A 3D-printer based on digital-light-processing (DLP) was used to build a 3D foam containing graphene nanopowder (GNP) as a thermally conductive filler. 1,6-hexanediol diacrylate (HDDA) was used as a UV-curable resin because of its low viscosity and high fidelity during printing. Foam-shaped GNP-containing HDDA was placed in a disc-shaped Teflon mold, followed by infiltration of epoxy and thermal curing. The construction of a 3D heat path was achieved by selective GNP particle distribution on the HDDA matrix. According to the GNP filler fraction of the foam-shaped composite, epoxy composite with random GNP filler distribution was also fabricated, to investigate the effect of selective to random GNP distribution and the presence of a 3D heat path on thermal conductivity enhancement. When 1.93 wt% GNP was selectively distributed, the composite exhibited about 14.6% higher thermal conductivity compared to samples with random GNP distribution. The enhanced thermal conductivity could be attributed to efficient heat transfer through the heat path constructed inside the polymer matrix.

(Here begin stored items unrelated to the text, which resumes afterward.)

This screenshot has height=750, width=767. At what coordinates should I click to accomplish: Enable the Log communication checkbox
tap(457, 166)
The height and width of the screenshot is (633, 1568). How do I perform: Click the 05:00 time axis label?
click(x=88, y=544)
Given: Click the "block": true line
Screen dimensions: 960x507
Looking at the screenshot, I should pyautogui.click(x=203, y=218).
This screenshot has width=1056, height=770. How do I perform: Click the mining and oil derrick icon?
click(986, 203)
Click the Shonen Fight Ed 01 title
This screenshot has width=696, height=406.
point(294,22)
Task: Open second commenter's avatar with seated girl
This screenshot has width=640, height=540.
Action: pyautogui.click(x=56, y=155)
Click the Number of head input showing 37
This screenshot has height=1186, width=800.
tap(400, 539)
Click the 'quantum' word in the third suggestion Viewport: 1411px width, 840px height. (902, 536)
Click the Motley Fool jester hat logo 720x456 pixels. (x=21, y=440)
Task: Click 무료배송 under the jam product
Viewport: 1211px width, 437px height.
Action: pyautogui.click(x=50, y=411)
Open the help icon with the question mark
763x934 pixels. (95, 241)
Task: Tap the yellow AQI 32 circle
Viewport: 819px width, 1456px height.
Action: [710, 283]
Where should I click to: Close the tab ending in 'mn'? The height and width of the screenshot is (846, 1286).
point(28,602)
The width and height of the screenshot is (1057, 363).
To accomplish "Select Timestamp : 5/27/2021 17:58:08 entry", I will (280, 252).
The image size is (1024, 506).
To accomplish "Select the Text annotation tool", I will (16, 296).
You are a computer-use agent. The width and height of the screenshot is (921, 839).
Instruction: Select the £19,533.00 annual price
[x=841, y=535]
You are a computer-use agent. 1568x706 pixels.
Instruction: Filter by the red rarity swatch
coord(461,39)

使用基于数字光处理（DLP）的3D打印机来构建包含石墨烯纳米粉（GNP）作为导热填料的3D泡沫。1,6-己二醇二丙烯酸酯（HDDA）由于其低粘度和高保真度而被用作UV固化树脂。将含有泡沫状的GNP的HDDA放入盘状的Teflon模具中，然后渗透环氧树脂并进行热固化。通过在HDDA矩阵上进行选择性GNP粒子分配，可以构建3D热路径。根据泡沫状复合材料的GNP填料比例，还制备了具有随机GNP填料分布的环氧复合材料，以研究选择性GNP到随机GNP分布以及3D热路径的存在对导热系数增强的影响。当1.93％（重量）GNP被选择性地分配，与具有随机GNP分布的样品相比，该复合材料的导热率高出约14.6％。增强的导热率可归因于通过在聚合物基质内部构造的热路径的有效热传递。